Approaches for functional characterization of diatom silicic acid transporters

Kimberlee Thamatrakoln, Mark Hildebrand
Journal of Nanoscience and Nanotechnology 2005, 5 (1): 158-66
A major component of the diatom cell wall is silica, derived from silicon taken up from the environment. Due to limiting environmental concentrations of silicon, and a substantial requirement during cell wall synthesis, diatoms must transport silicon into the cell against a steep concentration gradient. This is accomplished through the silicic acid transporters (SITs). The SITs were first identified in the marine pennate diatom Cylindrotheca fusiformis. Five distinct SITs were found and have been classified as a novel family of transporters. This review covers our current understanding of silicon transport in diatoms with a focus on the SITs.
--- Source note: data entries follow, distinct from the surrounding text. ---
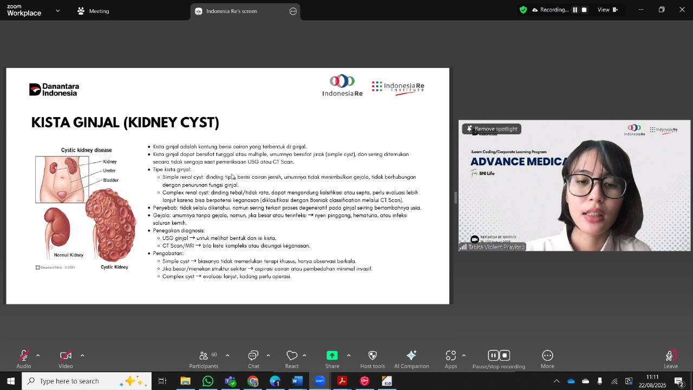This screenshot has height=390, width=693.
Task: Expand the Audio settings arrow
Action: pyautogui.click(x=38, y=356)
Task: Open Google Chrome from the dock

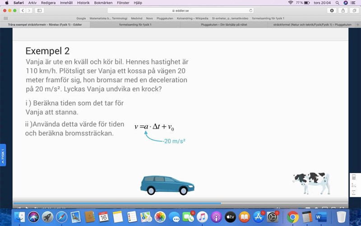Action: [293, 217]
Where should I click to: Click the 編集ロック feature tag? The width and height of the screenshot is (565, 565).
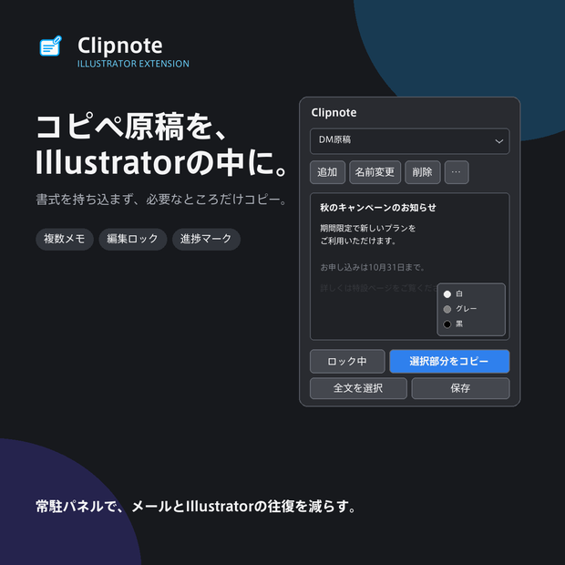click(133, 239)
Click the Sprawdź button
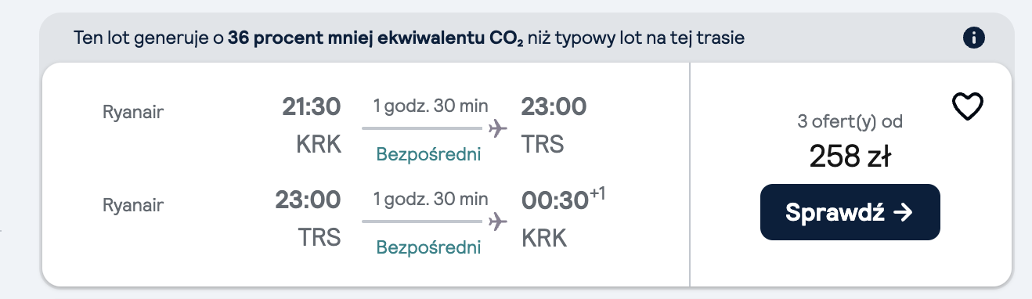 [x=850, y=212]
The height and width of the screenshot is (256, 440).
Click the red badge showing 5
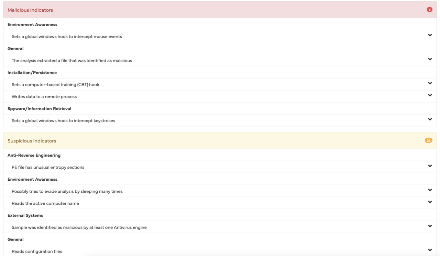coord(429,10)
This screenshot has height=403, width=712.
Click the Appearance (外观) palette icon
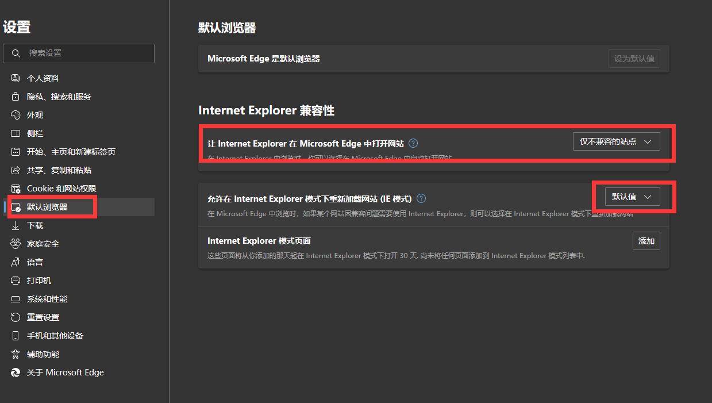pos(16,115)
Approaches for in-depth functional characterization of the SITs are discussed, including (1) isolating SITs from evolutionarily distant diatom species to identify conserved amino acids that may be important for function, (2) developing expression systems to assay the function of selected SITs, and (3) determining the cellular location and membrane topology of the C. fusiformis SITs to further clarify their roles in diatom silicon metabolism. Because of the specificity of interaction between the SITs and silicon, and the ability of the SITs to transport silicic acid across lipid bilayers, the SITs may have applications in nanotechnology.